* **Task to carry out**: Count how many lines of the data below contain the string "Instruction", and reply with the number only.

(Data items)
+ + + +

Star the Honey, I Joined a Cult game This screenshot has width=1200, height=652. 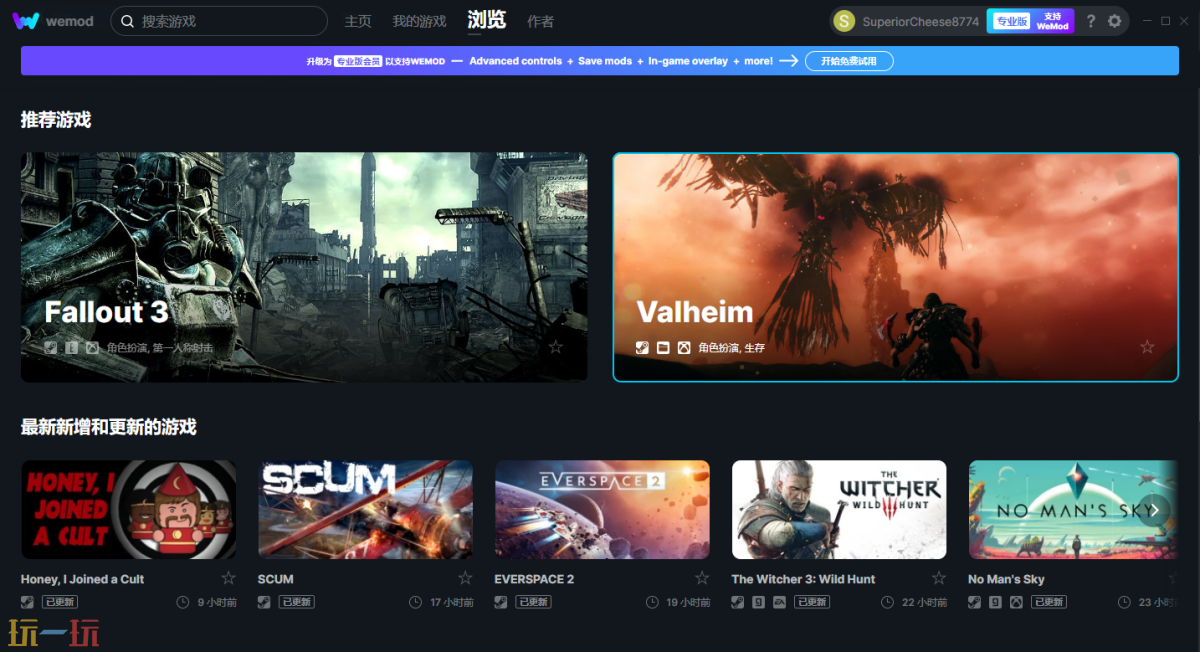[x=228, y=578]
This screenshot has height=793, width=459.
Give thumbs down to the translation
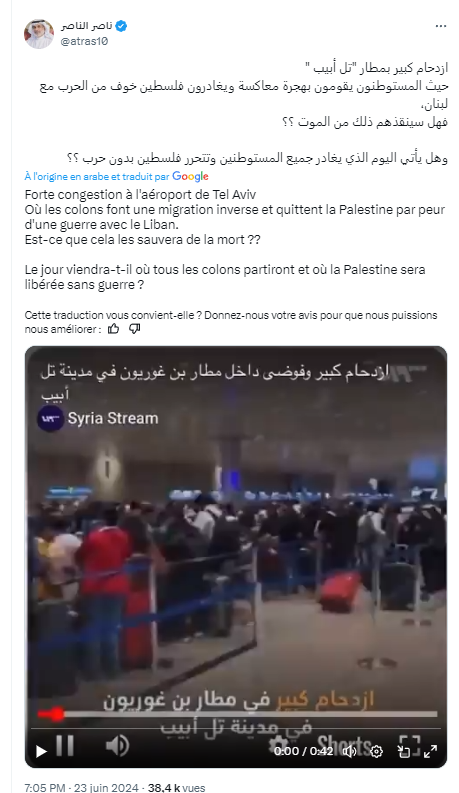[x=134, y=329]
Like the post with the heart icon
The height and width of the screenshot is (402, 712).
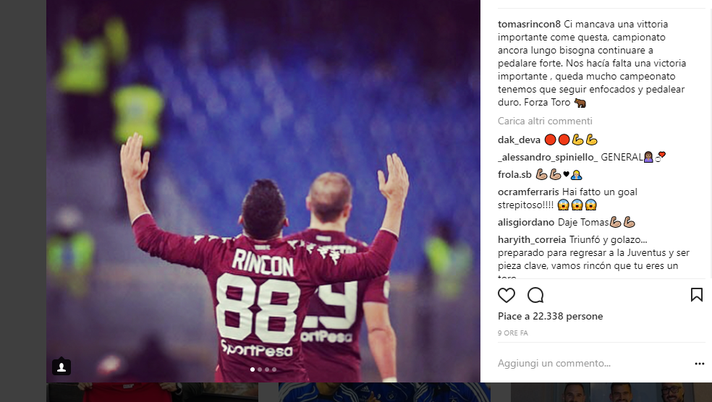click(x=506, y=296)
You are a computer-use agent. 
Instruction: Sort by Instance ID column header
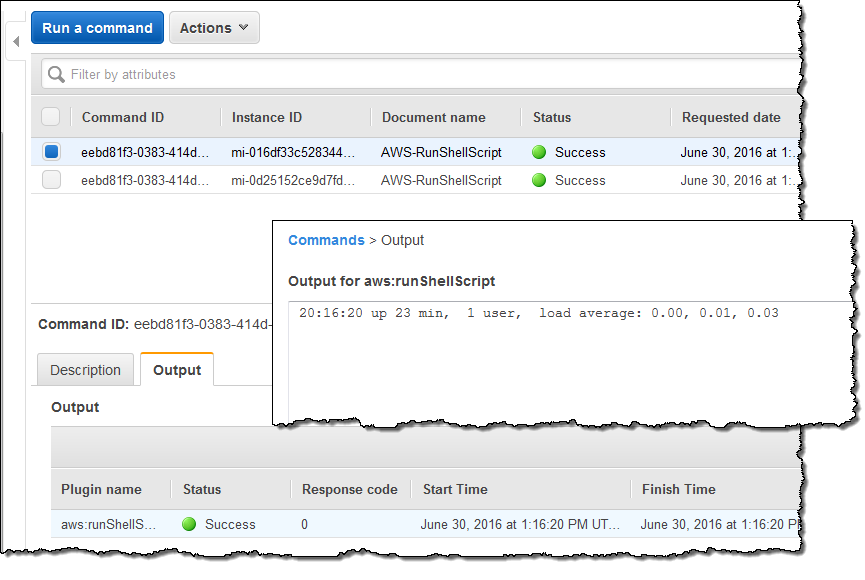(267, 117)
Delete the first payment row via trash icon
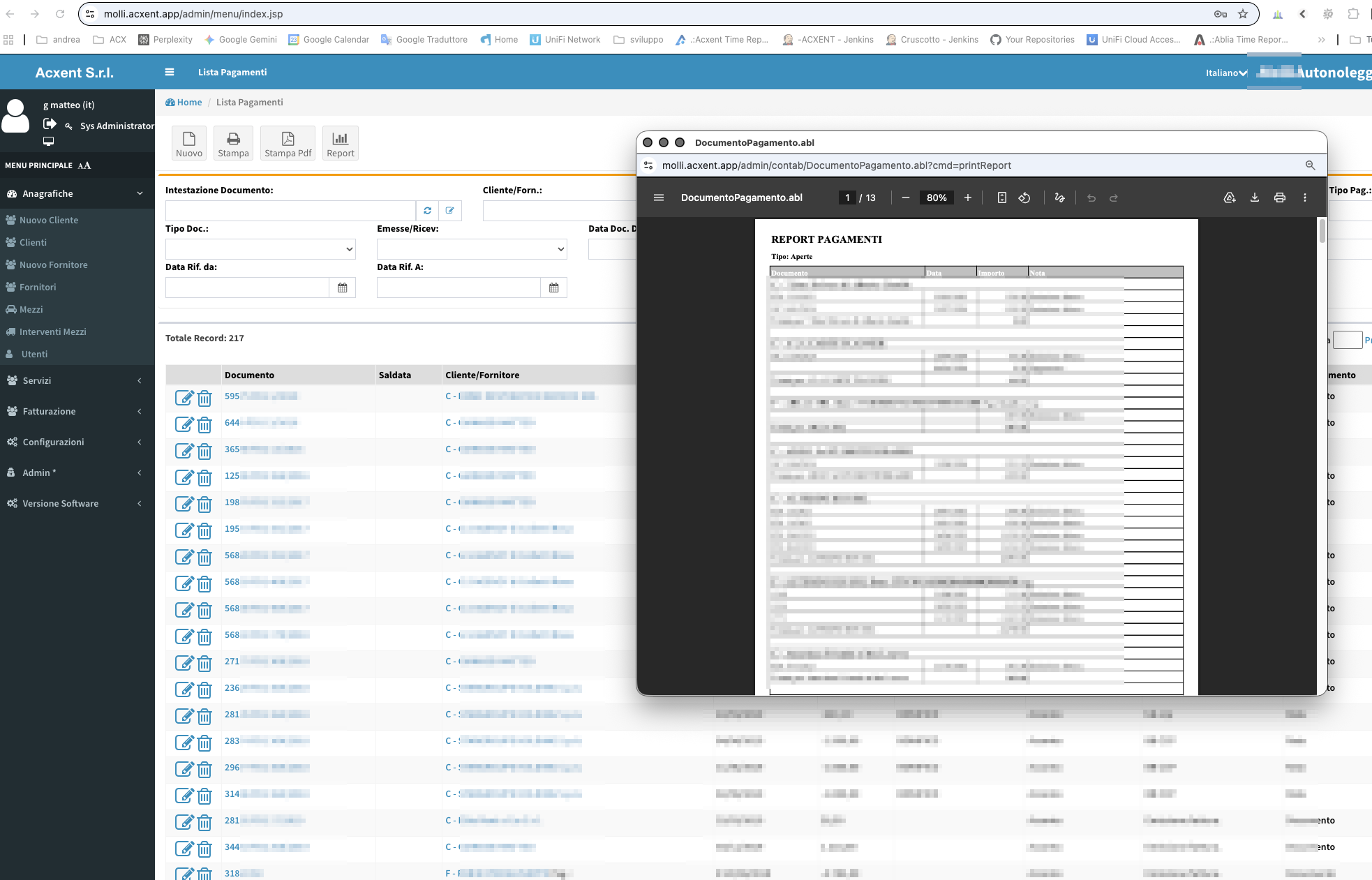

+ + + +

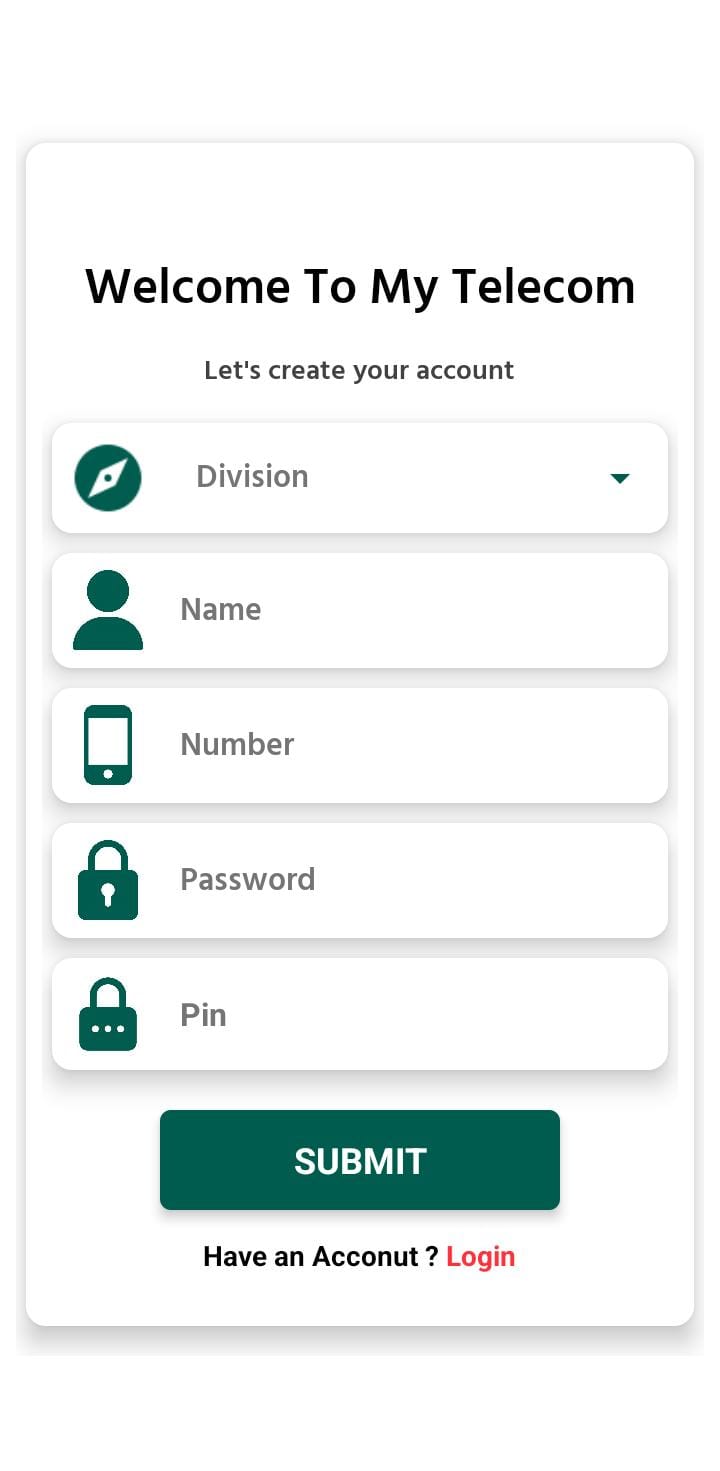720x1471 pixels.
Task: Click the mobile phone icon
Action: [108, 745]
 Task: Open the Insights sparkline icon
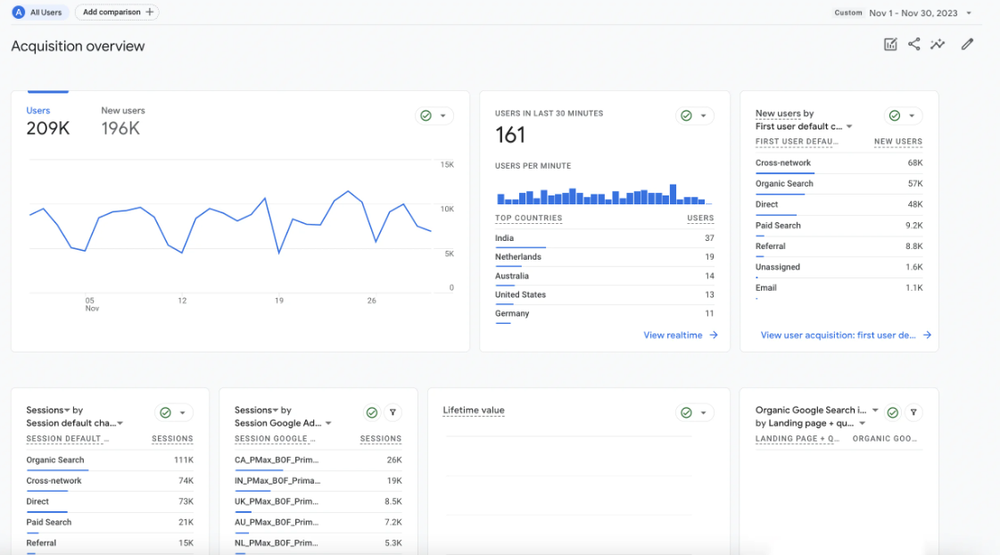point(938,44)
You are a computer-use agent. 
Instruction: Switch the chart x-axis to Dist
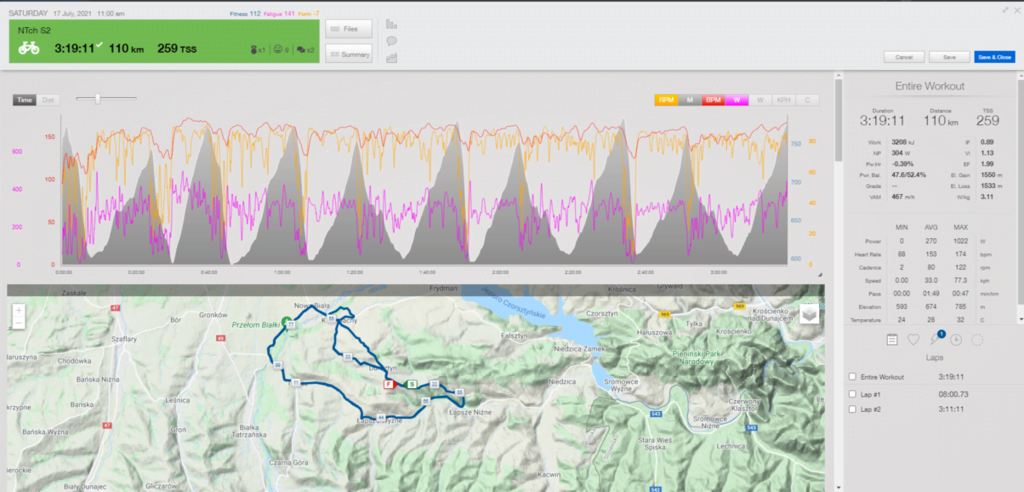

+ + + +

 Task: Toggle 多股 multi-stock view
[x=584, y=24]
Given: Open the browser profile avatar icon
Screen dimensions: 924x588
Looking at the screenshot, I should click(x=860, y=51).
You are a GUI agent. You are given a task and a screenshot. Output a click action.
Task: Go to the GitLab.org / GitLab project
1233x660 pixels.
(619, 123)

+ + + +

* **Reply to the exercise**: 2